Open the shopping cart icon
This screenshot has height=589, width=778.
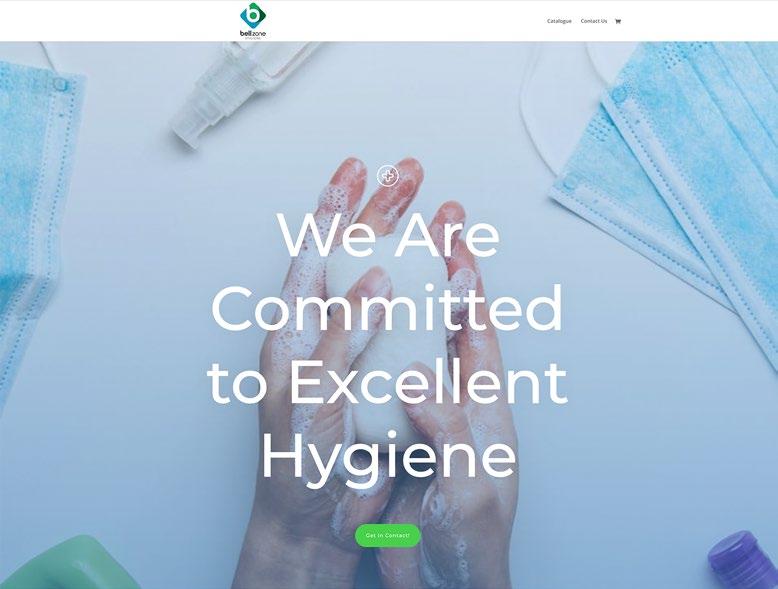[618, 21]
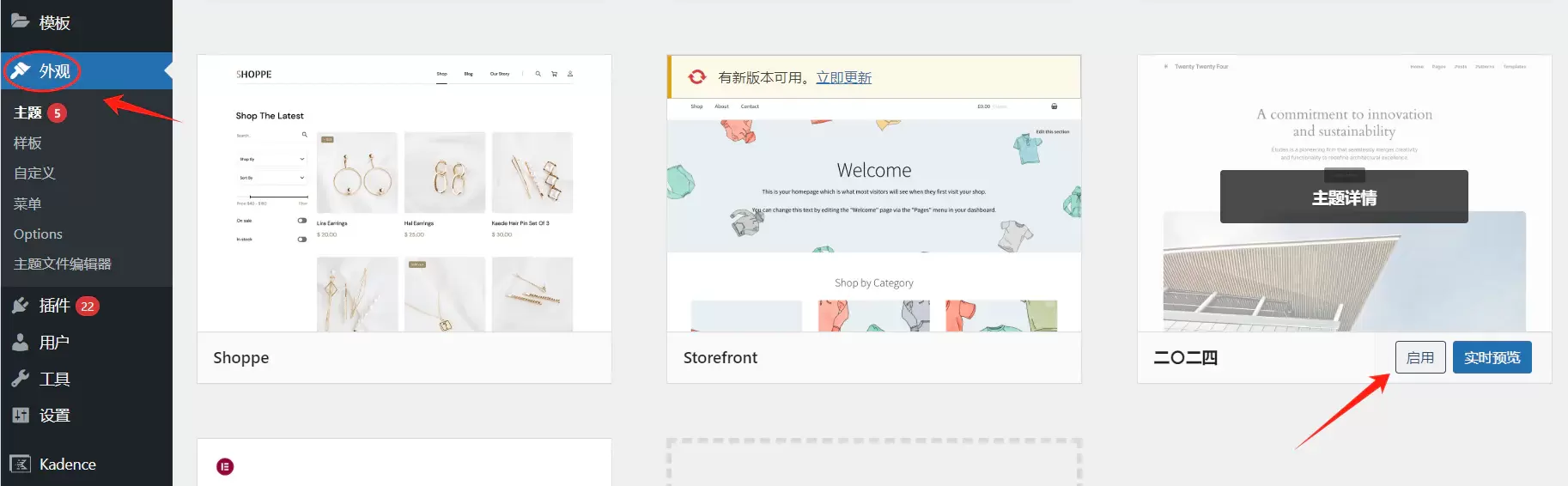This screenshot has height=486, width=1568.
Task: Open 主题详情 overlay on Twenty Twenty-Four
Action: [1344, 197]
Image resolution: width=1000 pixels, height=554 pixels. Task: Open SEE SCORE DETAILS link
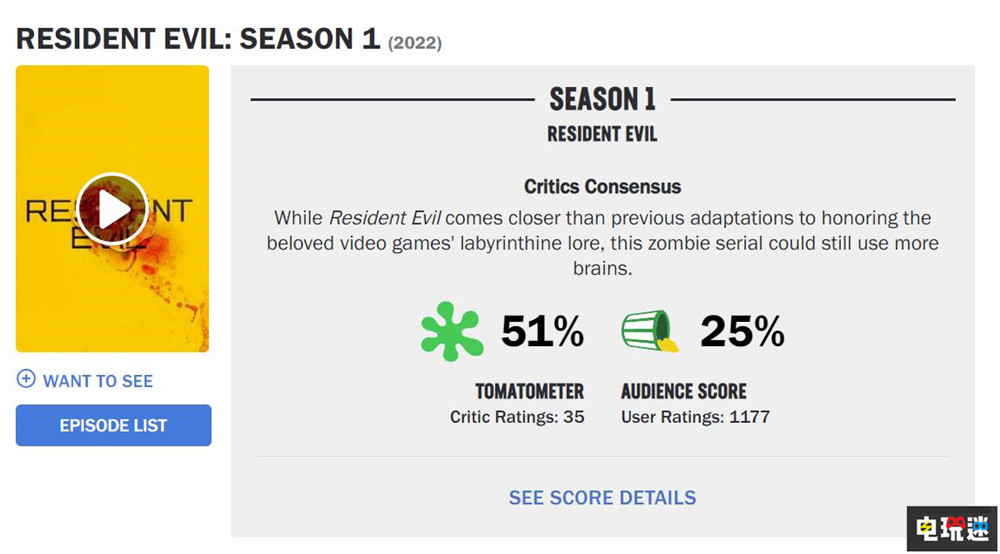[602, 497]
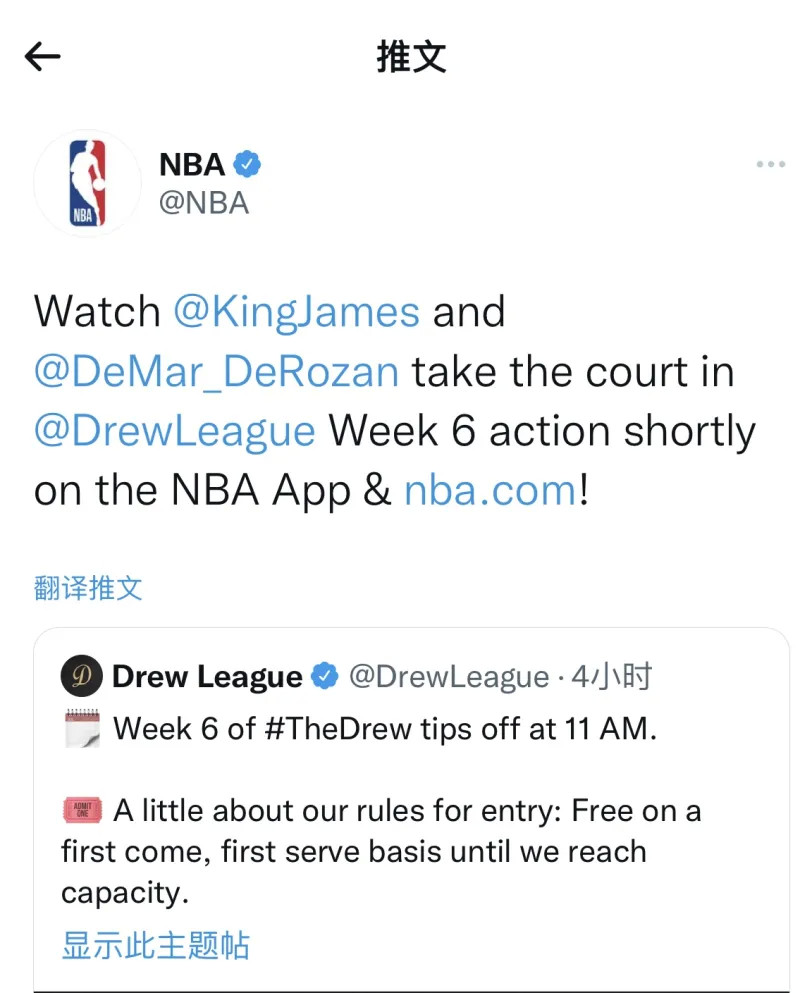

#####

## THE EXERCISE
Rewrite all of the material above with every "shopping cart" switched to "basket" and everything else unchanged. Leave out the pictures.

## ANSWER TO THIS PROBLEM
Open the basket icon
This screenshot has height=589, width=778.
[618, 21]
This screenshot has height=486, width=1568.
Task: Open 主题详情 overlay on Twenty Twenty-Four
Action: [1344, 197]
Image resolution: width=1000 pixels, height=554 pixels. Task: Open SEE SCORE DETAILS link
[602, 497]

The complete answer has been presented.